The celestial equator and the ecliptic intersect at two points, called the equinoxes. The vernal equinox is the intersection where the Sun is moving from the southern celestial hemisphere to the northern celestial hemisphere. The autumnal equinox is the other one, where the Sun goes from north to south. The equinoxes mark the start of spring / fall, noting that spring in the north is fall in the south and vice-versa.

Space

Coordinates on the sky have traditionally been a simple projection of Earth coordinates. We are familiar with longitude and latitude to mark any location on Earth.

We also mark the positions of the Sun, stars, etc., with longitude and latitude on the sky. However, astronomers call latitude as "declination", and longitude as "right ascension". The ideas are the same, even if the names and definitions are different. This post is not concerned with those definitions, for that try the wikipedia articles.

My concern here is that every coordinate system must have an origin - a place from which all other positions are measured. What point in the sky is special enough to mark such a spot?

The celestial equator is the obvious choice for the center point of declination. It divides the sky into two hemispheres. We give the celestial equator zero degrees declination, just as we give Earth's equator zero degrees latitude.

The two special points along the equator that are easy to define and identify from observations are the equinoxes. The vernal equinox was chosen as the origin of right ascension.

Hence, the point on the sky where the vernal equinox occurs is the zero point of our celestial coordinates.

Time

As the origin of the celestial coordinates, the position of the vernal equinox is very important to measure. Unfortunately, you can't just measure it once and be done with it. It has to be measured every year.

The problem is that Earth's rotation axis is not fixed in space. Like a wobbling top, Earth's rotation axis moves and traces out a cone. This wobble is called "precession". The point on the sky that the rotation axis points toward, the celestial north pole, is thus not fixed with respect to the stars. It traces out a circle on the sky over time. Precession through the entire circle takes about 26 thousand years. We don't generally notice it on one person's lifetime, but if you look at the star positions of the ancient Greeks, you can clearly see the effects of precession.

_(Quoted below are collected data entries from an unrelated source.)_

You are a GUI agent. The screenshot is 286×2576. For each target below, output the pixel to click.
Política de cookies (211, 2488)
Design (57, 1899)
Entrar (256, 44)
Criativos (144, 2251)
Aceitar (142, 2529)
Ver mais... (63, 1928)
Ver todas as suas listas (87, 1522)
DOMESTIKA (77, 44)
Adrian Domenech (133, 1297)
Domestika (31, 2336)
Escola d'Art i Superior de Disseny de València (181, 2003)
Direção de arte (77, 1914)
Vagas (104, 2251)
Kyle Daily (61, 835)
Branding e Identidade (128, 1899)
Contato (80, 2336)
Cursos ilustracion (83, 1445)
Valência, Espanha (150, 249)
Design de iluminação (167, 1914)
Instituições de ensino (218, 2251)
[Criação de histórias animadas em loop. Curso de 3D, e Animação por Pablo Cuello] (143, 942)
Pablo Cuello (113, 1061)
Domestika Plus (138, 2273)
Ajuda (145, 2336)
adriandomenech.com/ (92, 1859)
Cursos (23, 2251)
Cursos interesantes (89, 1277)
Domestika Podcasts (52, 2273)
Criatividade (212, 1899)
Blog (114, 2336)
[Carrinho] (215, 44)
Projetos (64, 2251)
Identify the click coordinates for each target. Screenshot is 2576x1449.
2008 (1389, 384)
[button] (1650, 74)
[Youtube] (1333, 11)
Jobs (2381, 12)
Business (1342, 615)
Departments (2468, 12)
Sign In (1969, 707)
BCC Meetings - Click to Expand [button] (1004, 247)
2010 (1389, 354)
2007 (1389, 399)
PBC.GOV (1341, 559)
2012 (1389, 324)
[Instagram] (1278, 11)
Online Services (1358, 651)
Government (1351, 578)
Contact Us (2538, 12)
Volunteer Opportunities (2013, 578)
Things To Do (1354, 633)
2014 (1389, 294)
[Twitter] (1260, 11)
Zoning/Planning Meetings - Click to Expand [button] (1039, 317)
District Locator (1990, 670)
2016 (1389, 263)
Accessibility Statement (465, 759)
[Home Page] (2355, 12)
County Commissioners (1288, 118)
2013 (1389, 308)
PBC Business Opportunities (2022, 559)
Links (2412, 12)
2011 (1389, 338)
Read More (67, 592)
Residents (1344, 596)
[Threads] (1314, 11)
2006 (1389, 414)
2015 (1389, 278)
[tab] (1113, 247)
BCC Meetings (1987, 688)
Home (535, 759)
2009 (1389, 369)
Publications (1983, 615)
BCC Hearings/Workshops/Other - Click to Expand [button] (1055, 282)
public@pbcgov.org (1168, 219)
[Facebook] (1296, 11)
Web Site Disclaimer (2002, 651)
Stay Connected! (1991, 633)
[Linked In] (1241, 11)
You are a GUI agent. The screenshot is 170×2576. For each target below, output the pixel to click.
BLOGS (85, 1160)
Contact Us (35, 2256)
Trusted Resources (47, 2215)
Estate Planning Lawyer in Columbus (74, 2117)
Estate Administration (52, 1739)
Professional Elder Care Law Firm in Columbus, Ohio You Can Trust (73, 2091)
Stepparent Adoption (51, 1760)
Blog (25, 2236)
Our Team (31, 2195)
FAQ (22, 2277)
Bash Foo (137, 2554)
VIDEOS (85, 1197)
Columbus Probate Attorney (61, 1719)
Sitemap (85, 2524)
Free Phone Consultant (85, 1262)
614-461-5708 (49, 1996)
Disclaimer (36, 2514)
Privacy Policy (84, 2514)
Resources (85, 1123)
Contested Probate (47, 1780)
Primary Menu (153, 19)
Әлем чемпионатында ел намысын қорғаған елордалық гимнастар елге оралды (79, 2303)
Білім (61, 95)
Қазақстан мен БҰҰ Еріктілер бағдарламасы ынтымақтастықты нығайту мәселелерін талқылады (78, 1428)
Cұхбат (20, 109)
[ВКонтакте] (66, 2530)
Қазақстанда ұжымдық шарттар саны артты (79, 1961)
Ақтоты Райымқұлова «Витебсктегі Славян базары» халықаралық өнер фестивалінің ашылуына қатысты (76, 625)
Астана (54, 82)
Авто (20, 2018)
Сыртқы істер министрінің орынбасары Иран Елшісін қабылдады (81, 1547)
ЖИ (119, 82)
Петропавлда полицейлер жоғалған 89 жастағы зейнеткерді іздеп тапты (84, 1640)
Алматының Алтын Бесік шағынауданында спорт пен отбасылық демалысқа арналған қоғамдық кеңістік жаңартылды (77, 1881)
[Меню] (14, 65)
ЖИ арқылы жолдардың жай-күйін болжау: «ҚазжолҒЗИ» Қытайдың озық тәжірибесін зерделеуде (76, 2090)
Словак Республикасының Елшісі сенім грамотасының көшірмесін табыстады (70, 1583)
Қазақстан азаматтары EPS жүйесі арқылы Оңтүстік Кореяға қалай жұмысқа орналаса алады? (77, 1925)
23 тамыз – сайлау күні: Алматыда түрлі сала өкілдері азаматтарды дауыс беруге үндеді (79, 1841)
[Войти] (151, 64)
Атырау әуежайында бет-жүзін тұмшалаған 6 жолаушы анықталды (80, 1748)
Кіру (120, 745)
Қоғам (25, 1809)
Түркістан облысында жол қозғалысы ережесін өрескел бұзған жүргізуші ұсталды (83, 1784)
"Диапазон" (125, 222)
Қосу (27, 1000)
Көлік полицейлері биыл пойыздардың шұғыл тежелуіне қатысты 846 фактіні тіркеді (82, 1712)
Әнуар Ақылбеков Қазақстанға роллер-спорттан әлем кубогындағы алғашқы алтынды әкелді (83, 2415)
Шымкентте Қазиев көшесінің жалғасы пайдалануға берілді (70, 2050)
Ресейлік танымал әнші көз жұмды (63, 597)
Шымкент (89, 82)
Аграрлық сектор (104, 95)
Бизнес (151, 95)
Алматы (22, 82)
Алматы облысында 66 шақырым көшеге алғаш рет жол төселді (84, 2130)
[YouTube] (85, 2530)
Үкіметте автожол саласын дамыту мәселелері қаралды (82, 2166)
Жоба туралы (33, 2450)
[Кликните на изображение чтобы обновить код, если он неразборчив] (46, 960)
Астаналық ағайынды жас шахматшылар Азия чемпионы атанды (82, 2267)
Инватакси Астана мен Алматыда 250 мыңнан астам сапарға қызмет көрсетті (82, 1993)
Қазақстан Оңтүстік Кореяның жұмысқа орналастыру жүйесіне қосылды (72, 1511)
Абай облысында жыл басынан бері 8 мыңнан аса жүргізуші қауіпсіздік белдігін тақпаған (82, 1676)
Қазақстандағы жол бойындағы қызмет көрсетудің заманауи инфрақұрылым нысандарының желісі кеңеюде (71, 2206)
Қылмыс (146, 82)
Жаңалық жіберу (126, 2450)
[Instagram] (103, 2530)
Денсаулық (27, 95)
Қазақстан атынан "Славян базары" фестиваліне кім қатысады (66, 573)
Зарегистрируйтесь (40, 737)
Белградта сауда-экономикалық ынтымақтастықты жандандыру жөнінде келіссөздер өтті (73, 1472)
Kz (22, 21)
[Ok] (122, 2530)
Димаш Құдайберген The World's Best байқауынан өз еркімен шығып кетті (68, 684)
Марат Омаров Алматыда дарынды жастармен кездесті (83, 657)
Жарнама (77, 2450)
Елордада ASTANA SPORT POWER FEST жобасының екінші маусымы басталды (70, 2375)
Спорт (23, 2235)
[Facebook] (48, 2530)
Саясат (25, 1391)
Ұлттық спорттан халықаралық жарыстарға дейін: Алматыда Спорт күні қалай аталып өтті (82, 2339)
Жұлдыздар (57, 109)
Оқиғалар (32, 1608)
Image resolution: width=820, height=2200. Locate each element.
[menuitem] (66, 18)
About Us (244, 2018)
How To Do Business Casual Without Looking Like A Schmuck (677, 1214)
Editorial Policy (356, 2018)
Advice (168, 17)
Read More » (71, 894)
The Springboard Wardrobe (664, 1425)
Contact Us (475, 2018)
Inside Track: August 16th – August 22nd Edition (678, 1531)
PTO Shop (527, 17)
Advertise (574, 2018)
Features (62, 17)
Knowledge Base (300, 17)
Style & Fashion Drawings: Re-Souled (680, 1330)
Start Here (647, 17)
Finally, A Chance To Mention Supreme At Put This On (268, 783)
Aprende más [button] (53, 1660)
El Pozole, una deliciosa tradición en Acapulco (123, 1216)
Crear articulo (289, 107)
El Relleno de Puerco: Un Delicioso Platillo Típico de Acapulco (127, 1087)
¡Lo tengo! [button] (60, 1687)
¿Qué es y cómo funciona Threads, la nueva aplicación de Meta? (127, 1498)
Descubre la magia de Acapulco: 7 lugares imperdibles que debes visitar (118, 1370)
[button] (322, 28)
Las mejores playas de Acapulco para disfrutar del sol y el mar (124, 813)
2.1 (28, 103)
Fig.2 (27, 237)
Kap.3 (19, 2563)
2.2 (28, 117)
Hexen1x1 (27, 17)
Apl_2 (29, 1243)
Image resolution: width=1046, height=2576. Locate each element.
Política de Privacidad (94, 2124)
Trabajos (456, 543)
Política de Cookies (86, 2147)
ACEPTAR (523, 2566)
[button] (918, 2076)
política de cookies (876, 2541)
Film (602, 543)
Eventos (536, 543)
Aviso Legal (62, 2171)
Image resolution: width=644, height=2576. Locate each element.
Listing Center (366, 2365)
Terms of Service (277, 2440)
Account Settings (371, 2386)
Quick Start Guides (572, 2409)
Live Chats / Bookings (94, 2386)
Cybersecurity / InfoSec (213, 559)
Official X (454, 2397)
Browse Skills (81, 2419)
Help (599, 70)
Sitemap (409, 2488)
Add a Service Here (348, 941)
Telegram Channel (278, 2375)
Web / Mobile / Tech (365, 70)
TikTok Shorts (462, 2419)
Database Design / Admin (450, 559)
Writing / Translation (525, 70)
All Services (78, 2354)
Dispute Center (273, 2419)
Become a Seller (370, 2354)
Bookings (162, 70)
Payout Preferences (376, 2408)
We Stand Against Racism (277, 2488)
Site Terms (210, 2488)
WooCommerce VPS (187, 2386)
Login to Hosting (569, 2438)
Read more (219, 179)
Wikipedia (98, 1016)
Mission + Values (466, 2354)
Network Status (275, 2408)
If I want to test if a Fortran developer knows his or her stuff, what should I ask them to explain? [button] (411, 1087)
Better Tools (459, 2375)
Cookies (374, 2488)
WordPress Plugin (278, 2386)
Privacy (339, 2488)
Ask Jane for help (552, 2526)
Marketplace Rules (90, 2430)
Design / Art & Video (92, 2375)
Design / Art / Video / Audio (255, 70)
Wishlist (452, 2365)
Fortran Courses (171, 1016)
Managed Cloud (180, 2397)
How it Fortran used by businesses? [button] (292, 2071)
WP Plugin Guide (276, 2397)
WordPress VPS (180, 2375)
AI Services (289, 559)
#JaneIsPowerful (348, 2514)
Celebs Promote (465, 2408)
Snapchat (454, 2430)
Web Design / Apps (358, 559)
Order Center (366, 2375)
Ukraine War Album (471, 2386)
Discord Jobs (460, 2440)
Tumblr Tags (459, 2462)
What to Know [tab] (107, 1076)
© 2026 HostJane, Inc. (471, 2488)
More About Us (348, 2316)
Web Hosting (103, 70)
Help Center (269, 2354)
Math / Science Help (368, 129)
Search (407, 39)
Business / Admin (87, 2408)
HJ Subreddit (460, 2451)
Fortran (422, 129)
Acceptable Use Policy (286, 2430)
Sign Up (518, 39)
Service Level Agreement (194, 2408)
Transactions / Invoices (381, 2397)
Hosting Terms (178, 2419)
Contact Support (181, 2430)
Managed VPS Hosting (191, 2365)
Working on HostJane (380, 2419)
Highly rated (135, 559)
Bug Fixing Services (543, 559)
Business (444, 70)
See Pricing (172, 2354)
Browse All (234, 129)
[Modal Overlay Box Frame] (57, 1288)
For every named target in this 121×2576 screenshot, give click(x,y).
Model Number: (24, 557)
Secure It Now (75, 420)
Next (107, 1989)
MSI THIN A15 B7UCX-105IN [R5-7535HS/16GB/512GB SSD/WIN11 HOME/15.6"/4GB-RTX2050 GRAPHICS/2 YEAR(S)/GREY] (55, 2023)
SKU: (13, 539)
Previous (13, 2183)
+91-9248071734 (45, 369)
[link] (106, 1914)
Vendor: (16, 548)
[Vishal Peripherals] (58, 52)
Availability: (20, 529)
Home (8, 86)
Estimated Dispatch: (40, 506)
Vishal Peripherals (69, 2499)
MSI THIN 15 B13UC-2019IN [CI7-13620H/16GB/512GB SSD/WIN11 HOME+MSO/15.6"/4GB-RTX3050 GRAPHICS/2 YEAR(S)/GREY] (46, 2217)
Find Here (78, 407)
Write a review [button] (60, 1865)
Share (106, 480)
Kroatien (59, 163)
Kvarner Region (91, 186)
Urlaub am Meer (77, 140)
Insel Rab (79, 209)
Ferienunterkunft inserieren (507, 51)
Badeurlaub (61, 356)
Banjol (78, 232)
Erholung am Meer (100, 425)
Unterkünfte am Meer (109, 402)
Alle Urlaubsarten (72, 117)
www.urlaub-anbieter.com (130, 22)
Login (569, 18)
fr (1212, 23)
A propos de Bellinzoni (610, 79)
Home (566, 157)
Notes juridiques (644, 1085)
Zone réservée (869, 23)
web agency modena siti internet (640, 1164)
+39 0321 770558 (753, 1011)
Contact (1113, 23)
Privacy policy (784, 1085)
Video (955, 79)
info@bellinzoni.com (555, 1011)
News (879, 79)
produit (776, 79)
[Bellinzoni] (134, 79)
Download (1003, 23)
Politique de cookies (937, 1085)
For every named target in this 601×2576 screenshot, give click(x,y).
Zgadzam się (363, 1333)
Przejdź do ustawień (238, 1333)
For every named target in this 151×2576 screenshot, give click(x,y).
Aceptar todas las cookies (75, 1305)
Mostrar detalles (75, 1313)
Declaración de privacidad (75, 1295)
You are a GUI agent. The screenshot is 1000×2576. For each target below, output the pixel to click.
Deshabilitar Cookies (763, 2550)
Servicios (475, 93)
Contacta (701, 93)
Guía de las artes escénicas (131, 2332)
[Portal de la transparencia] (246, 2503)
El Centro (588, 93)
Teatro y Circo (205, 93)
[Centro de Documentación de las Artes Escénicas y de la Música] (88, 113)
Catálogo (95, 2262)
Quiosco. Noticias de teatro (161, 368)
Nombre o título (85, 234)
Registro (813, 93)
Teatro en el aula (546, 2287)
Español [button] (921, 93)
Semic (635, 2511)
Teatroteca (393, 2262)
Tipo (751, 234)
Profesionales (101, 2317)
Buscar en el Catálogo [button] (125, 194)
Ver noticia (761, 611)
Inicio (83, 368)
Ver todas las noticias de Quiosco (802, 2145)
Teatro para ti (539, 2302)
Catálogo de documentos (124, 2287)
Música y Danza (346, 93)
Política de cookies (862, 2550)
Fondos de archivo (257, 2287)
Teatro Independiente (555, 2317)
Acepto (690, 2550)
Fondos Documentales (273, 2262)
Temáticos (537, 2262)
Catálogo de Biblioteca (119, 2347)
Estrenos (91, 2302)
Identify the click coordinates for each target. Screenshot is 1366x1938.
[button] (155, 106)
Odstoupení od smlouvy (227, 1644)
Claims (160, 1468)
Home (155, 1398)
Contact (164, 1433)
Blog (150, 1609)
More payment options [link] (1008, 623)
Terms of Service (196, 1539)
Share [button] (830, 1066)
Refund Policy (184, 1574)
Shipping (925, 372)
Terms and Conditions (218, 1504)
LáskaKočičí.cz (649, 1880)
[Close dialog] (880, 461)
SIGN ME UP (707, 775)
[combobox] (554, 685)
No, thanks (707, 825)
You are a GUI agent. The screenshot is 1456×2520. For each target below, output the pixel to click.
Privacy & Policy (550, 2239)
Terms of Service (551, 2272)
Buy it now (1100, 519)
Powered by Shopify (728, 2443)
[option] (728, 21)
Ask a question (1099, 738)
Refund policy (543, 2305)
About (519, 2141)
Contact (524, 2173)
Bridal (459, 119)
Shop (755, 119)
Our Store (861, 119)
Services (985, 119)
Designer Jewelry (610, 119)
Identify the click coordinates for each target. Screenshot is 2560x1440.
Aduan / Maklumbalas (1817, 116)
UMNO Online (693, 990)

Another effect is that the position of the vernal equinox changes slowly. This effect is simply called the precession of the equinoxes. Hence, for high accuracy astronomy, you need to measure the position of the equinox every year. In truth, the equinox is shifting continuously, so measuring a position on the sky is not just a matter of where, but also when. When you publish coordinates, you also attach a time to them. You may see "B1950" coordinates, which have been standardized to a 1950 reference frame, as well as "J2000" coordinates that are referenced against the equinox in the year 2000.

Hence the equinox position and time are important. The equinox time is, in this sense, the zero point of the astronomical year.

Taken together, the vernal equinox is the zero point of space and time.

Stop the World, I Want to Get Off!

As you might imagine, this constantly shifting coordinate system would get to be a nuisance. Although modern computers can easily account for the changes between coordinates measured at different times, why bother? Why should astronomers continue to tie their coordinates to the shifting frame of Earth?

The International Celestial Reference System (ICRS) is the solution that astronomers have devised. It is a celestial coordinate system based not on Earth, but upon very distant astronomical objects. A set of 212 radio sources beyond our galaxy (most of which are quasars billions of light-years away) are used to define the orientation of the coordinate system. It closely matches the J2000 coordinate system, but it will not change over time. Read more about ICRS at the USNO website.

Therefore, this post is really a nostalgic one. The vernal equinox was a special point in time, but, as my kids often tell me, that's so last millennium. In the twenty-first century, we've got a universe-based fixed coordinate system.

However, I'll continue to think of the vernal equinox as the astronomical new year. Perhaps I'm just an old dog.